Sewall v. Chamberlain, 46 U.S. 5 How. 6 6 (1847)

Sewall v. Chamberlain

46 U.S. (5 How.) 6




Where the prayer of a bill in equity shows that the demand of the complainant is susceptible of definite computation, and that there can be no recovery over the sum of two thousand dollars, the appeal to this Court will be dismissed on motion for want of jurisdiction.

The facts in the case are sufficiently set forth in the opinion of the Court.

MR. JUSTICE WAYNE delivered the opinion of the Court.

This cause having been regularly docketed, the appellee now moves the court to dismiss the appeal, on the ground that the amount in controversy is not large enough to bring the case within the appellate jurisdiction of the Supreme Court.

We have examined the record and find it to be so. By the averments in the complainant's bill, it seems that the subject matter in controversy between himself and the defendant relates to the foreclosure of a mortgage given to the complainant by one Stephen Chandler, upon a lot of land in the City of Mobile, to secure the payment of a promissory note made by Chandler in his favor, bearing date 6 August, 1824, for $485, payable on 1 March thereafter, which was not paid at maturity, for the collection of which the complainant made the defendant his attorney and agent; also to the purchase of the premises, under a decree for chanrobles.com-red

Page 46 U. S. 7

its sale, by the defendant, for one hundred and fifty dollars. The decree of foreclosure, was for the sum of six hundred and twenty dollars ninety-one cents, and the complainant avers that the lot was a valid and sufficient security for the payment of his debt.

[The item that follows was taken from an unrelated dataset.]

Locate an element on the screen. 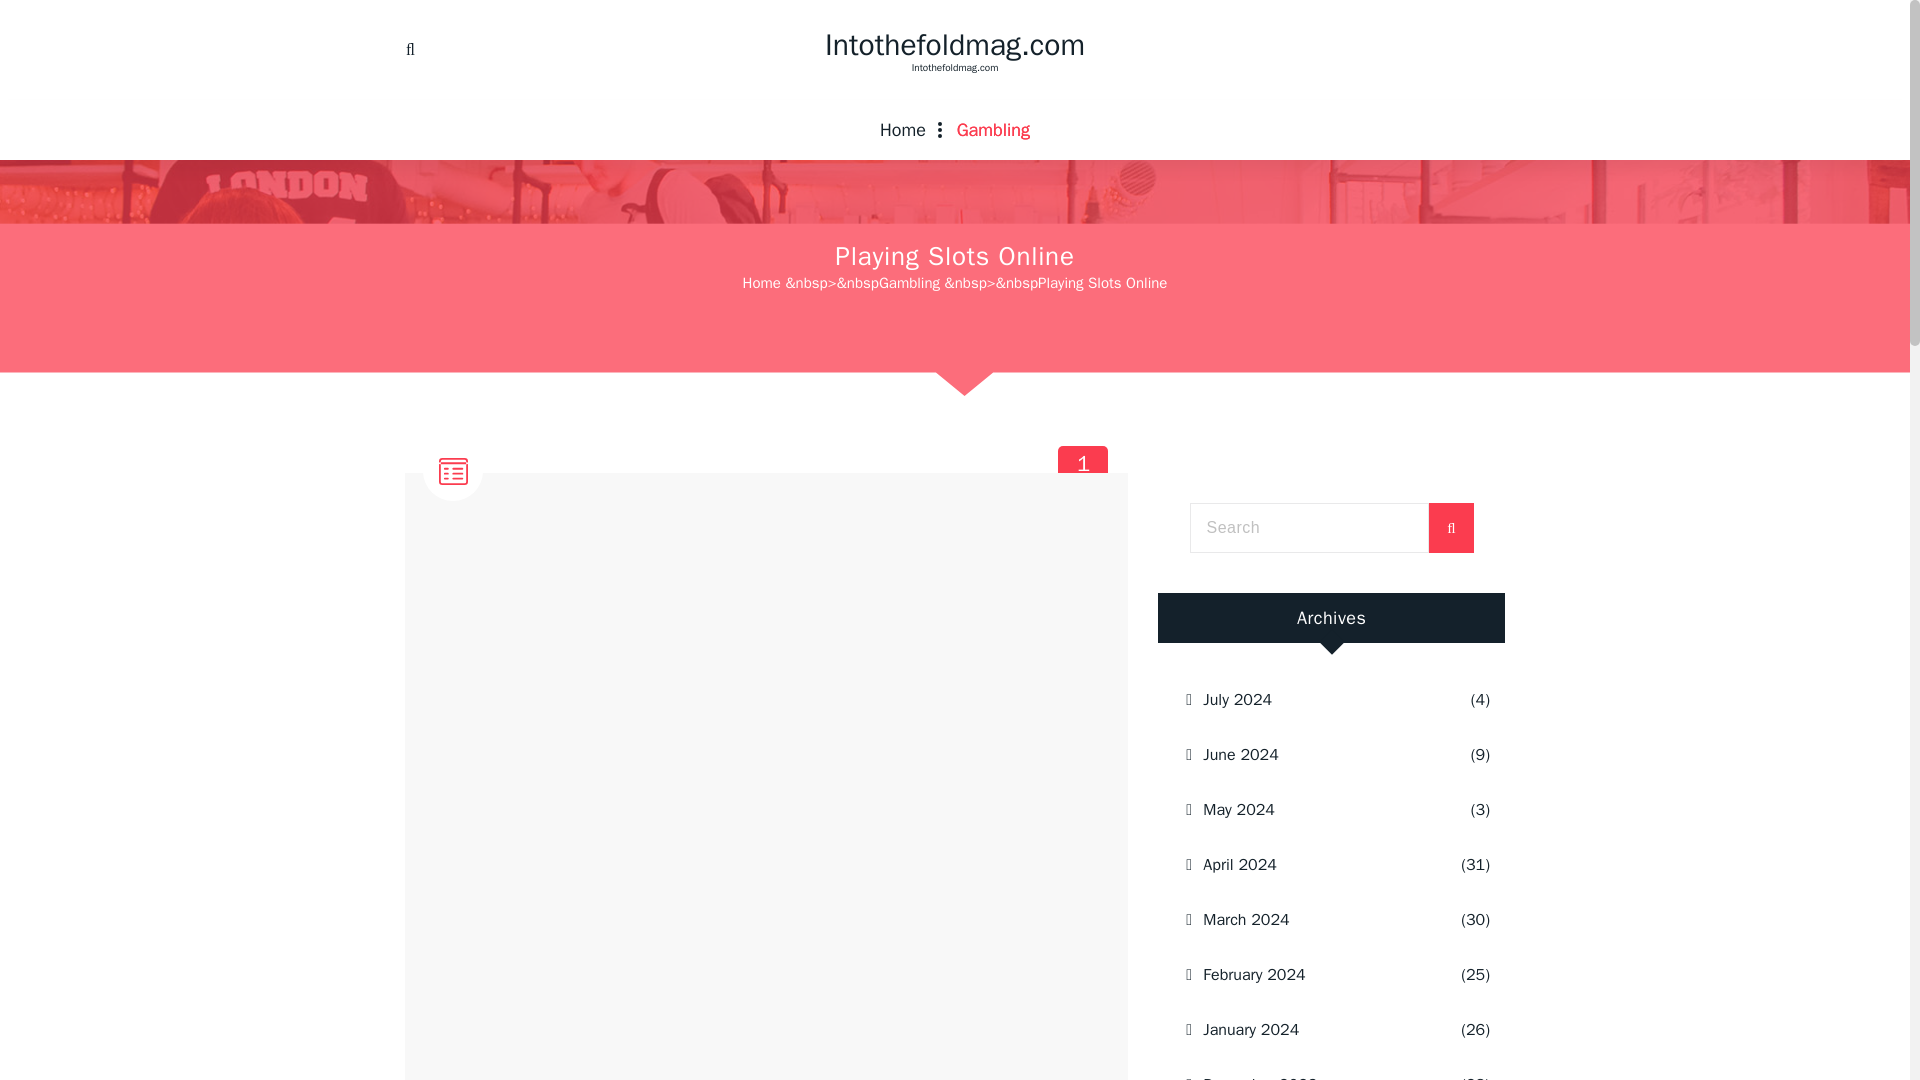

After setting out all the circumstances of his case, and specially interrogating the defendant, the complainant's prayer is that the matter may be

"referred to a master, to compute and report the amount found due your orator by the foreclosure decree, with the interest thereon, and also to compute and report the value of the mortgaged lot, and its value at the time it was sold and conveyed by the defendant to one Samuel P. Bullard (who is admitted by the complainant to be a bona fide purchaser of the lot from the defendant, without any notice of the complainant's equity), and that the defendant may be decreed to pay, either the amount of the said decree of foreclosure, and interest on the value of said lot of land, or the amount received by the defendant from the sale to Bullard, if the same were sold for its fair and full value, with all the profits and increase since made by the use of the money, or legal interest thereon, without any deduction of commissions for agency."

From this prayer, the complainant's demand is susceptible of definite computation, and as his recovery could not be extended to an amount above his first or alternative prayer, if the recovery in either case must be below the sum of two thousand dollars, as it would have to be upon his own showing, this Court cannot have appellate jurisdiction of the cause.

We shall direct the dismission of the appeal.


This cause came on to be heard on the transcript of the record from the Circuit Court of the United States for the Southern District of Alabama, and was argued by counsel. On consideration whereof, and it appearing to the Court here that the matter in dispute does not exceed the sum or value of two thousand dollars, exclusive of costs, it is therefore now here ordered and decreed by this Court, that this appeal be and the same is hereby dismissed for the want of jurisdiction.